Second, Brad refers to the photo I post about the suffering in Gaza and links it to a New York Times story “about a Hamas fighter who is happy to see his fellow Gazans die, and is eager to likewise, in order to attain martyrdom.” Brad asks: “I wonder why, especially for Catholics with the religious significance they attach to martyrdom, David chooses not to address this issue.” Actually, the photo was from an online NYT gallery and is captioned, “A Palestinian woman looked at her destroyed house after an Israeli airstrike in Gaza.” It was meant to show the kind of suffering that Gazans are enduring (I obviously could have chosen much worse)–and the kind of thing that prompts the criticism not only from the Catholic Church but from a wide range of international aid agencies and U.S. and world public opinion. I didn’t know of any connection with a story on Islamic martyrdom, which in any case is far different from the Christian idea of martyrdom–which is also different from the Jewish idea of martyrdom. That’s an interesting and terrible topic, but not exactly relevant to the post.
Third, Brad says my statement that a better comparison for Gaza than a “concentration camp” would be the Warsaw Ghetto “represents either tragic ignorance or something far darker, which only he can explain.” I don’t think it’s either ignorance or anything darker (at least I hope not). I do think as a historical parallel, the Warsaw Ghetto would be closer, but I hasten to add that it still wouldn’t work, and that any Holocaust comparisons are futile. Brad seems to think I endorsed that comparison, or Cardinal Martino’s analogy. He says: “We don’t need to participate in the shock culture of most media in order to make an important point. And I hope that next time David, you think twice about doing so.”
Perhaps the post needs to be read twice to see what I was saying–and perhaps that is a problem in the composition. But I don’t think ignoring the Catholic Church’s views, whether well-stated or over-stated (to explain them, not endorse them) or the near-extermination of Christianity in its birthplace, nor the sufferings of the Gazans–or the Israelis and the world’s Jews–is the way to go. We need to examine where these statements and positions and emotions come from, and where the fallout may leave us, in order to, hopefully, begin to pick up the pieces when the lull comes.
One other point I might dispute is Brad’s rejection of any Roman anti-Semitic cast to the issue. No, the Vatican isn’t reflexively anti-Semitic, or anti-Jewish. But the Curia is often home to the same kind of cultural suspicion or resentment of Judaism and the Jewish State that one finds in much of Europe.

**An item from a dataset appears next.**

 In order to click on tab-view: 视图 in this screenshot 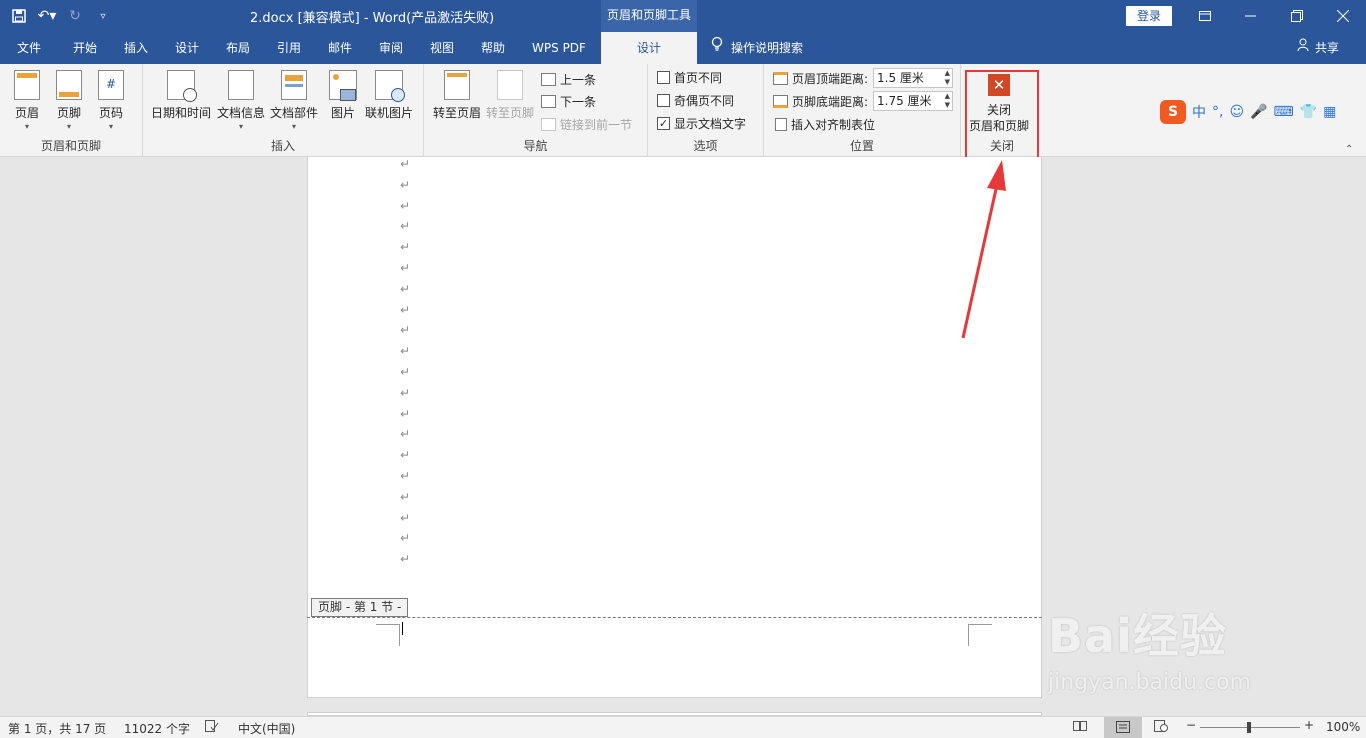, I will do `click(442, 48)`.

I’d have to think an American Catholic would be far less likely to make such a facile Holocaust analogy. On the other hand, whatever is in the hearts of the men in the Curia, it doesn’t necessarily invalidate their positions, anymore than Israeli bias against Palestinians might undermine the legitimacy of the Jewish State.

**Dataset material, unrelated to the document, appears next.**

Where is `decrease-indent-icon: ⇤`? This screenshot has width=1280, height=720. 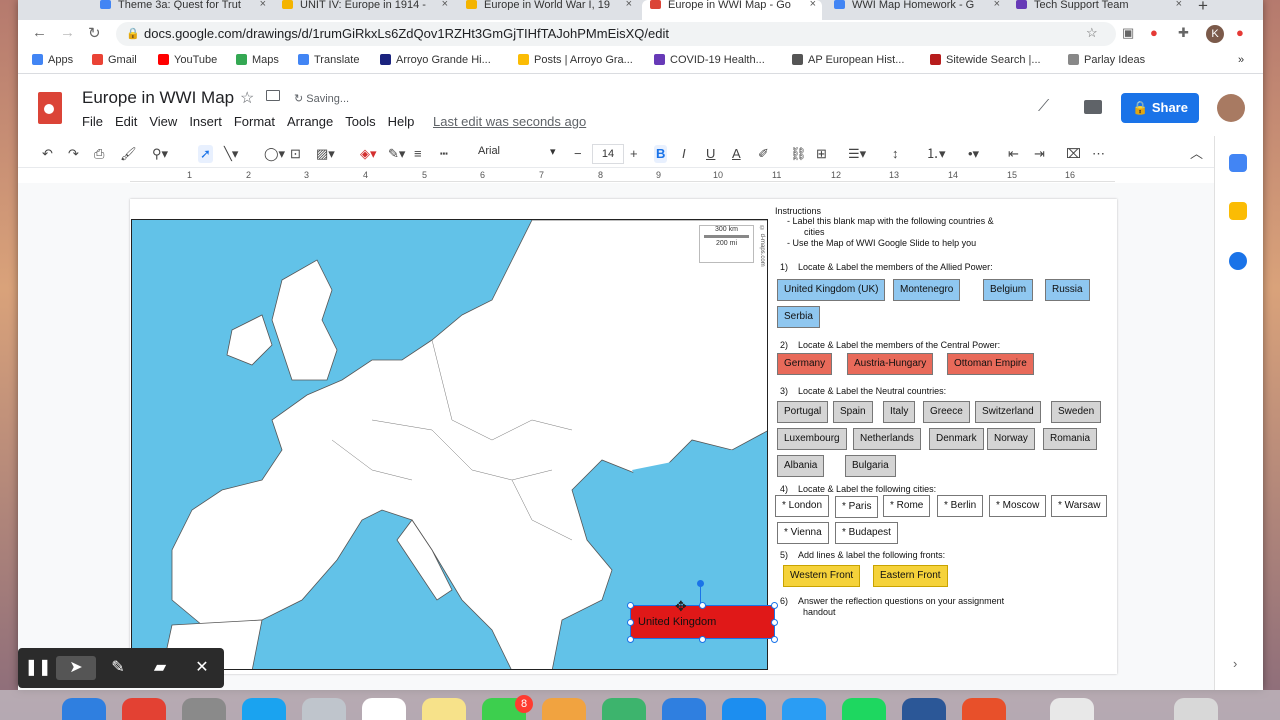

Finally, I’d also recommend John Allen’s latest analysis of the Vatican-Israel conflict, posted here at National Catholic Reporter. John rightly notes how balanced the Vatican’s tone and content has become compared to past years. The Pope and the Vatican are getting it from both sides. That is no fun, but it is perhaps a sign of some policy virtue, as well as legitimate solidarity with Catholics on the ground.